Extract to read:
You’ve been filming and making videos for a long time now. What is the craziest thing you ever caught on tape? Story time?
Damn fool that’s a tough one; we all catch grimy antics on our cameras… But easily the most hilarious and disgusting thing I’ve ever filmed was a few years back when I was doing a lot of freelance camera shit around Denver, and somehow I got paid to shoot an All Woman UFC cage fighting thing? The general demographic that showed up were fucking gross. MoHawks, Bandanas, soul patches, KID ROCK and overly tan woman in what appeared to be fake leather or possibly plastic pants? All cheering and screaming for women to punch each other in the face. Of course the human body is not designed for this type of activity, so it would begin with one dirty punch and it would end with chicks on the ground, scrambling to get each other in scissor locks until one had to tap out… What’s popular/universally accepted right now in the world is so disappointing.
Now that we’re done reminiscing the past, let’s talk about the future. Scumpire has a new full-length video dropping at the end of the month, and we are quite excited for that! What, and who, is in the next mixtape? What should the world expect from this piece?
The mixtape was originally just going to be a bunch of montages and weird stuff, that we were going to sell with our first t-shirt while we continued working on the big project (basically the follow up to CHVPO). Now, the mix_tape has become a full-length project and it’s going to look like a continuation of my work, showcasing the new young guns: Isaac Parks, Austin Cooper, Greg Schlosser, and Zach Pavel, with an extensive Denver part featuring all your favorite Scumpire players.
Now that the Hvmvngvs Mixtape is available, how much are you selling the video for? And are you gonna spend all the money on booze, hookers and drugs, and live that glamorous pro blader’s lifestyle?

[Data entries]
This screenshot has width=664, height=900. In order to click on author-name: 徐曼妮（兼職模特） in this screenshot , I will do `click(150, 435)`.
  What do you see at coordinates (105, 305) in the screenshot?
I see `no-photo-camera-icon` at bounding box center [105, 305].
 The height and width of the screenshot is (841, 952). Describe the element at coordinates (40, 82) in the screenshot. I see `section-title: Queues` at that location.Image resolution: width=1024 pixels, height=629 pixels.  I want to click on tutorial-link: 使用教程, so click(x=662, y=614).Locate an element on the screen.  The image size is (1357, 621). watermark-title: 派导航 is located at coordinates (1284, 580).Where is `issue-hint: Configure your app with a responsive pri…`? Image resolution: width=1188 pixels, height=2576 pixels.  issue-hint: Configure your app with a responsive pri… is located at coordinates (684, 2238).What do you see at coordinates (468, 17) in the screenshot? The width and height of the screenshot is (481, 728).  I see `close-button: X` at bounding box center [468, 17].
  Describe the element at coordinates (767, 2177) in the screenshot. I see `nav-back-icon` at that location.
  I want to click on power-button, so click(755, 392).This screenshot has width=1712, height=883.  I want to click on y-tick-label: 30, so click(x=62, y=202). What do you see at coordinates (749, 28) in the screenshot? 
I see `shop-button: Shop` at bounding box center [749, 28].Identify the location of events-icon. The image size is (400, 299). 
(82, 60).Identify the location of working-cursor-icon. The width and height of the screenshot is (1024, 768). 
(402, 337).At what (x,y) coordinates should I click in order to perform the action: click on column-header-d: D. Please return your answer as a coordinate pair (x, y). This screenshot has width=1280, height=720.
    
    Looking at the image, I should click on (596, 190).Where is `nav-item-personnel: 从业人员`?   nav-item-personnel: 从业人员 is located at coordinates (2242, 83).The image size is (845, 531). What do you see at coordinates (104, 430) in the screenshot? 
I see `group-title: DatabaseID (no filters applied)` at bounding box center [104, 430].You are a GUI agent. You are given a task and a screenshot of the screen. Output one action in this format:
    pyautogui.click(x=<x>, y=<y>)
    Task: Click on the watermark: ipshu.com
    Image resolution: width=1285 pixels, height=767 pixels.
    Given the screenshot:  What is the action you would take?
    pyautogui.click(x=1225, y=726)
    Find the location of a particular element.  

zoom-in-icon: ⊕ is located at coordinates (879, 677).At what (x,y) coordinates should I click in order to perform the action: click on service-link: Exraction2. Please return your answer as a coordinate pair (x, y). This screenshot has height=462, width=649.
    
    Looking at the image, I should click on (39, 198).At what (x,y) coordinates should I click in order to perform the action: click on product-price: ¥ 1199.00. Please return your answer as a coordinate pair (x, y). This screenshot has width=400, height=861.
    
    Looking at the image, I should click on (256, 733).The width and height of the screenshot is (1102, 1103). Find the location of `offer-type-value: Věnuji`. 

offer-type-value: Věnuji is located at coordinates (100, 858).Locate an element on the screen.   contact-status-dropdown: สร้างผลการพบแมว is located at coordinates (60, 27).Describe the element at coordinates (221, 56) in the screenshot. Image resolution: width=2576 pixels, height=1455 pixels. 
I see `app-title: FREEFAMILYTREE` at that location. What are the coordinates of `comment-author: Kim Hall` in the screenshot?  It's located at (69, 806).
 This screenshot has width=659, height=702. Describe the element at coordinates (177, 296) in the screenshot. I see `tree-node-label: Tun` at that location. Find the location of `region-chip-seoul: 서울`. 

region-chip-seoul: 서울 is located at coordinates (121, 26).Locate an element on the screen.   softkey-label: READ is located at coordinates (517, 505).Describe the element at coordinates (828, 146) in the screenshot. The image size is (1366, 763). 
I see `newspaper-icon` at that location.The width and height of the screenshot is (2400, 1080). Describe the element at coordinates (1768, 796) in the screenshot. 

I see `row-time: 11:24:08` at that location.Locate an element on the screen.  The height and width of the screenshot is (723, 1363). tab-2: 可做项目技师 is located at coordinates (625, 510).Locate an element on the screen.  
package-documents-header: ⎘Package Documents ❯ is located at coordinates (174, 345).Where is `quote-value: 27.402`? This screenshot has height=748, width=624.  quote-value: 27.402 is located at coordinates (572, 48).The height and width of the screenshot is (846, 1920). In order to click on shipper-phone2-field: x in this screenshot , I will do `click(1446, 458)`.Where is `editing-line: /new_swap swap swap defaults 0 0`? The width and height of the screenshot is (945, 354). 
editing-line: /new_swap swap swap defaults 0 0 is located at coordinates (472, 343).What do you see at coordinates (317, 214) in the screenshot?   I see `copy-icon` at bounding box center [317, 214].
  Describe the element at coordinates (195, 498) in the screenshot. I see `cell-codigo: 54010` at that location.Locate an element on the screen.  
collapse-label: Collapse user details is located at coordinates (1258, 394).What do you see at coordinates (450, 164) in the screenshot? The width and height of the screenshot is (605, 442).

Required work: Could you resume the interview about the Scumpire mixtape, picking up right after its final line?

Answer box:
HVMVNGVS is now available since October 23, 2015. You have 2 options of purchase. The first being Sellfy, where you can download it for $5.99. And then if you think that sucks, the second option is buying a Jeremy Beightol exclusive t-shirt he made for us a few years ago for 25 bucks, and you’ll receive a USB with HVMVNGVS and whatever BONUS material I decide to fit on the USB. All profits go towards our future endeavors while we continue to work on our next flick.
Sounds like a great deal! Now that the mixtape is out, are there any new projects you will be working on? What’s in the cards for Ian Walker and/or Scumpire in the future?
I’m going to continue chipping away out the follow up to EL_CHVPO, but the main goal is to keep up content that were happy with, get some more goods out there, and bring in more homies who share a similar vision of what rollerblading is to them.
Any last words of wisdom you’d wanna share with the world, shout out’s and thank you’s?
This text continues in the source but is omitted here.